David Hudson: "Alain Resnais, 1922 – 2014 The director whose impact on cinema is immeasurable was 91."

Hudson, David. "Alain Resnais, 1922 -2014." Keyframe (March 2, 2014)

At the end of Life of Riley, a young woman places the image of a happy skull on the coffin of a man around whom all the action, all the talk has revolved throughout the film. That man, George, is never seen; all we know of him is what others have been saying about him. That image, that smile, that memento mori, is a final playful gesture from Alain Resnais, who died last night at the age of 91.

When the Arsenal here in Berlin ran a retrospective back in 2012, the programmers noted that Resnais had originally intended to become an actor:

However, he studied editing at Paris’ film school, the IDHEC, and the notion of montage remains essential to his work today. He started making miniature portraits of artists in 1946 and moved on to short documentaries in the 1950s. These were often commissions and were largely essayistic in form, treating a variety of subjects. At the time, he was especially interested in the relationship between film, art, language, history and society. Although Resnais was a contemporary of the Nouvelle Vague filmmakers, he felt more affinities with the loose “Rive Gauche” group (mainly Marker and Varda). In contrast to those of his colleagues who came from the Cahiers du Cinéma, Resnais has till today never written his own screenplay.

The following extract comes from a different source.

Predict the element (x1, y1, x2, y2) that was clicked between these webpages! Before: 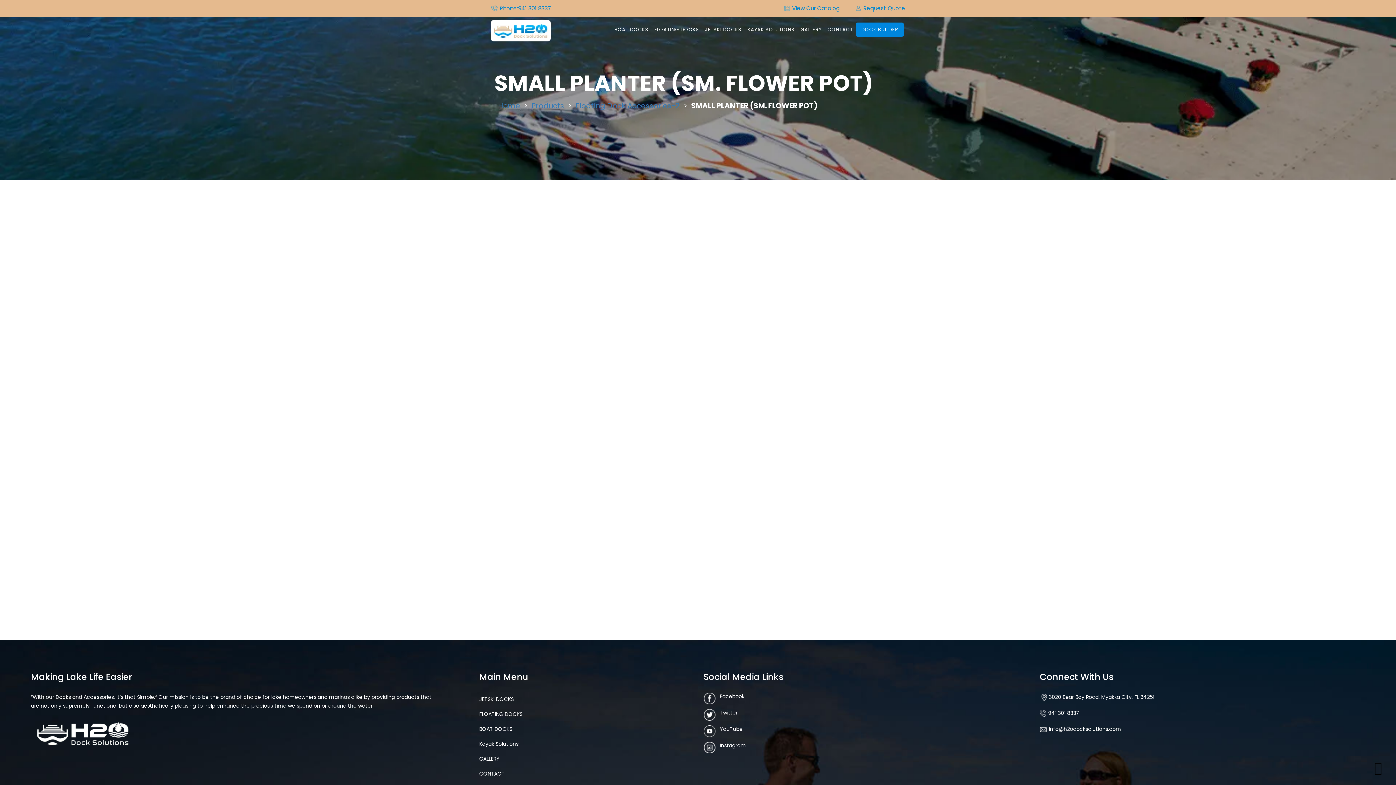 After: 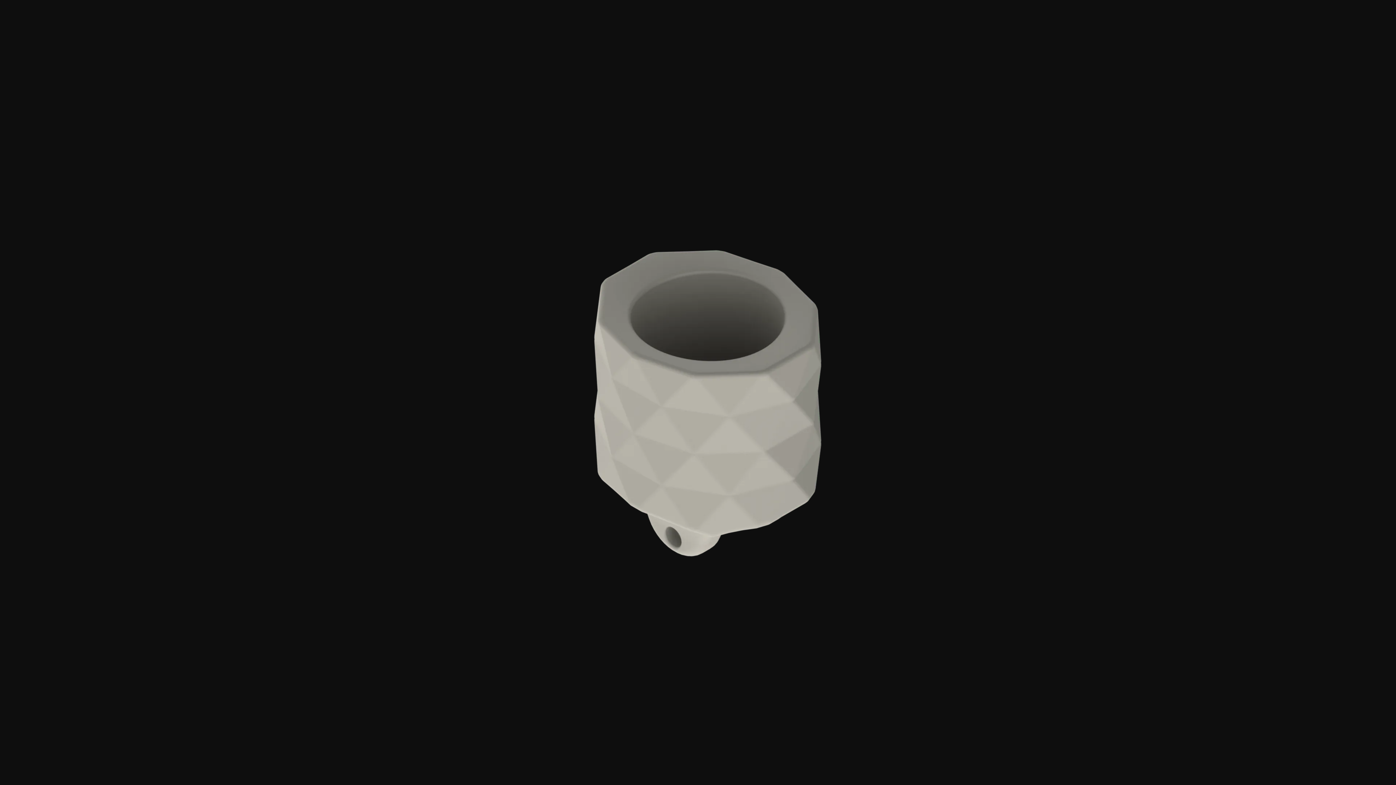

To begin with, he worked from original screenplays written by novelists such as Marguerite Duras, Alain Robbe-Grillet and Jorge Semprun; he later adapted plays by Alan Ayckbourn or Jean Anouilh. His films Hiroshima mon amour (1959) and L’annee derniere a Marienbad (1961) made a significant to the modern age of cinema. His trademark became the breaking of traditional linear narrative structures in favor of complex compositions with different time and space relations. Whereas until the end of the 1960s, his works examined war and the complicated relationship between past and present, between remembering and forgetting, in the 1980s, Resnais started examining the artificiality of theater’s impact on cinema. He has since developed a very personal form of anti-realism, and as his interest in the “trivial” has grown he has been inspired by material from boulevard theater, popular literature and chanson. The gap between high and pop culture is one he continues to bridge today in a playful manner.




There’s that word “playful” again. But let’s not get carried away. In 2003, Kent Jones noted that “Hiroshima mon amour’s status as a milestone in film history is both a blessing and a curse. It can be hard for new audiences to find their way to the actual movie, buried as it is beneath its own daunting reputation, monumental subject matter, and high cultural pedigree. Unlike Breathless, with its jump cuts and light, spontaneous feel, Hiroshima is deliberate, highly constructed, decidedly grave, and emotionally devastating. Where Godard is loose-limbed, Resnais has a spine of modernist steel. Where the Godard film feels like a free-jazz improvisation, the Resnais feels like a piece of atonal music with the weight of history on its shoulders—Ornette Coleman vs. Anton Webern.”



When Last Year at Marienbad turned 50 in 2011, I gathered links to essays measuring its impact in the Notebook. In “The Game,” another piece for the Notebook by Miriam Bale, she notes that the film “is often relegated to a peak of the separate-but-not-quite-equal Left Bank branch of the French New Wave, but as revealed in a longform interview with director Alain Resnais by André Labarthe and Jacques Rivette (Cahiers du cinéma, September 1961) Marienbad was major influence on French New Wave filmmaking strategies, particularly on Rivette.”

Just the other day, Jonathan Rosenbaum posted his 1980 interview with Resnais. Introducing the conversation, he wrote of Mon Oncle d’Amérique: “Resnais exhibits here his usual flair for composing beautiful shots that are at once richly suggestive (especially in color) and hauntingly symmetrical—like those centering on a wild boar, a sewing machine, or Russian dolls—and then arranging them in mysterious mosaic-like patterns in the editing. But these opulent visual pearls are basically strewn about for kicks, not provocation; and all the minor puzzles that Resnais sets up are neatly solved along the way.”